首先我们生成一个随机数列，用于执行查找算法。

# 生成随机数列
import random

data = [0]*50
for i in range(50):
    data[i] = random.randint(1,100)

print('the random data is:')
for i in range(10):
    for j in range(5):
        print('%2d[%3d] ' % (i*5+j+1,data[i*5+j]), end='')
    print('\n')

the random data is:
 1[  1]  2[ 68]  3[ 14]  4[ 83]  5[ 94] 

 6[ 71]  7[ 13]  8[ 47]  9[ 43] 10[ 43] 

11[ 43] 12[ 29] 13[ 65] 14[ 47] 15[ 31] 

16[100] 17[  5] 18[ 77] 19[ 99] 20[ 46] 

21[ 17] 22[ 56] 23[ 38] 24[ 65] 25[  4] 

26[ 14] 27[  4] 28[ 68] 29[ 61] 30[ 42] 

31[ 97] 32[ 81] 33[ 68] 34[ 91] 35[ 47] 

36[ 31] 37[ 51] 38[ 16] 39[ 18] 40[ 10] 

41[ 14] 42[ 63] 43[ 47] 44[ 47] 45[ 86] 

46[ 58] 47[ 86] 48[ 23] 49[ 37] 50[ 59]

1.顺序查找算法

线性查找，从头到尾遍历。

优点：在查找前，不需要对其进行任何处理。
缺点：查找速度慢。

num = 0
while num !=-1:
    find = 0
    num = int(input("please input the number you want to search(input -1 to exit):"))
    for i in range(50):
        if data[i] == num:
            print(f'find the number in the data[{i}]')
            find += 1
    if find ==0 and num!= -1:
        print('not found the number')

please input the number you want to search(input -1 to exit):-1

2.二分查找算法

折半查找。

优点：查找速度快。
缺点：只适用于已经排序好的数列。

# 增序列查找
def search(data, num):
    low = 0
    high = len(data)-1
    print('searching...')
    while low<=high and num!=-1:
        mid = int((low+high)/2)
        print(mid)
        if num < data[mid]:
            print(f'{num} is between {data[low]} and {data[mid]}')
            high = mid - 1
        elif num > data[mid]:
            print(f'{num} is between {data[mid]} and {data[high]}')
            low = mid + 1
        else:
            return mid
    return -1

data = [12,45,56,66,77,80,97,101,120]
while True:
    loc = 0
    num = int(input("please input the number you want to search(input -1 to exit):"))
    if num == -1:
        break
    loc = search(data, num)
    if loc == -1:
        print('not found')
    else:
        print(f'find the number in data[{loc}]')
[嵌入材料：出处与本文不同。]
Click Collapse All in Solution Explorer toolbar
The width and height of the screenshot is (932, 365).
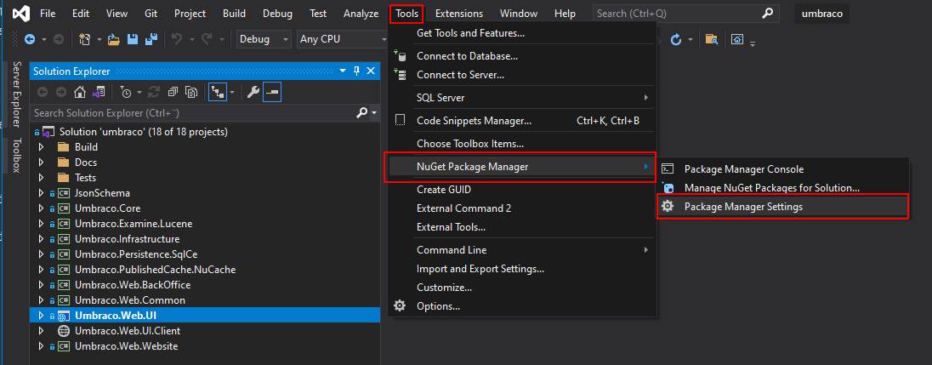point(173,92)
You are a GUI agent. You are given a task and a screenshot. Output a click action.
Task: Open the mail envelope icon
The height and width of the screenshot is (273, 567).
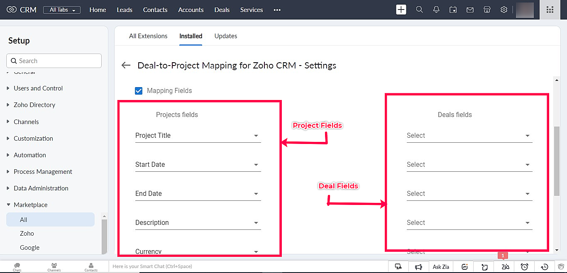click(x=470, y=10)
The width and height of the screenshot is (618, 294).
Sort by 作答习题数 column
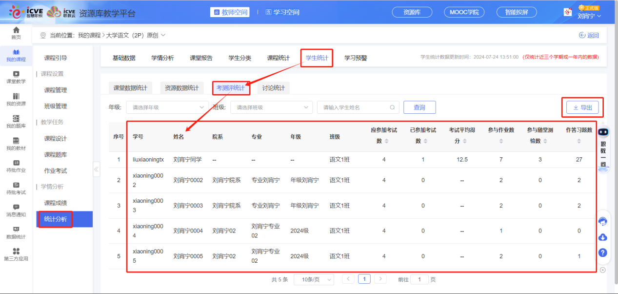click(579, 141)
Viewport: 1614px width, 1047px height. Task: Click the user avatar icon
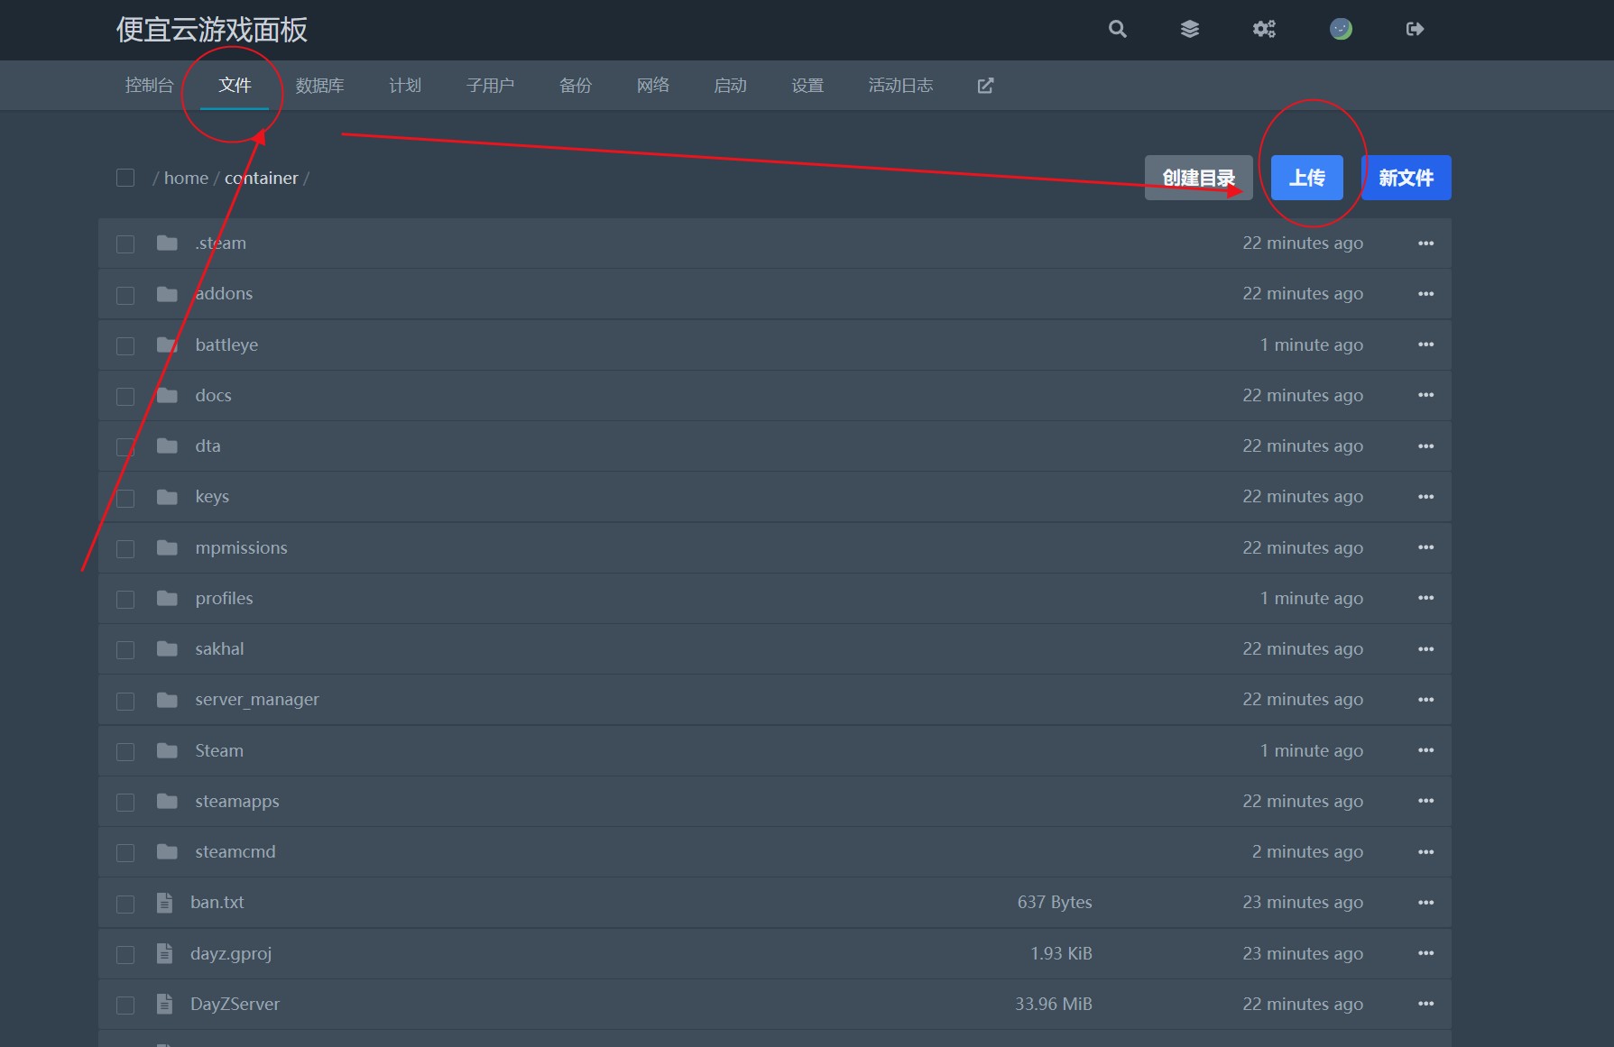coord(1341,29)
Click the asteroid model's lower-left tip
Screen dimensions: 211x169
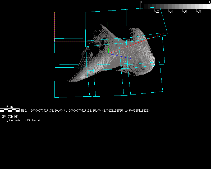[x=67, y=81]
please input the number you want to search(input -1 to exit):12
searching...
4
12 is between 12 and 77
1
12 is between 12 and 45
0
find the number in data[0]
please input the number you want to search(input -1 to exit):120
searching...
4
120 is between 77 and 120
6
120 is between 97 and 120
7
120 is between 101 and 120
8
find the number in data[8]
please input the number you want to search(input -1 to exit):-1

3.插补查找算法

插值查找，是二分查找算法的改进，按照数据分布，利用公式预测键值所在位置。

middle = left+(target-data[left])/(data[right]-data[left])*(right-left)

middle:所求边界索引
left:最左侧数据的索引
target:键值（目标数据）
data[left]:最左侧数据
data[right]:最右侧数据
right:最右侧数据的索引`

优点：比二分查找算法快。

# 增序列查找
def search(data, num):
    low = 0
    high = len(data)-1
    print('searching...')
    while low<=high and num!=-1:
        mid = low+int((num-data[low])*(high-low)/(data[high]-data[low]))
        print(mid)
        if num < data[mid]:
            print(f'{num} is between {data[low]} and {data[mid]}')
            high = mid - 1
        elif num > data[mid]:
            print(f'{num} is between {data[mid]} and {data[high]}')
            low = mid + 1
        else:
            return mid
    return -1

data = [12,45,56,66,77,80,97,101,120]
while True:
    loc = 0
    num = int(input("please input the number you want to search(input -1 to exit):"))
    if num == -1:
        break
    loc = search(data, num)
    if loc == -1:
        print('not found')
    else:
        print(f'find the number in data[{loc}]')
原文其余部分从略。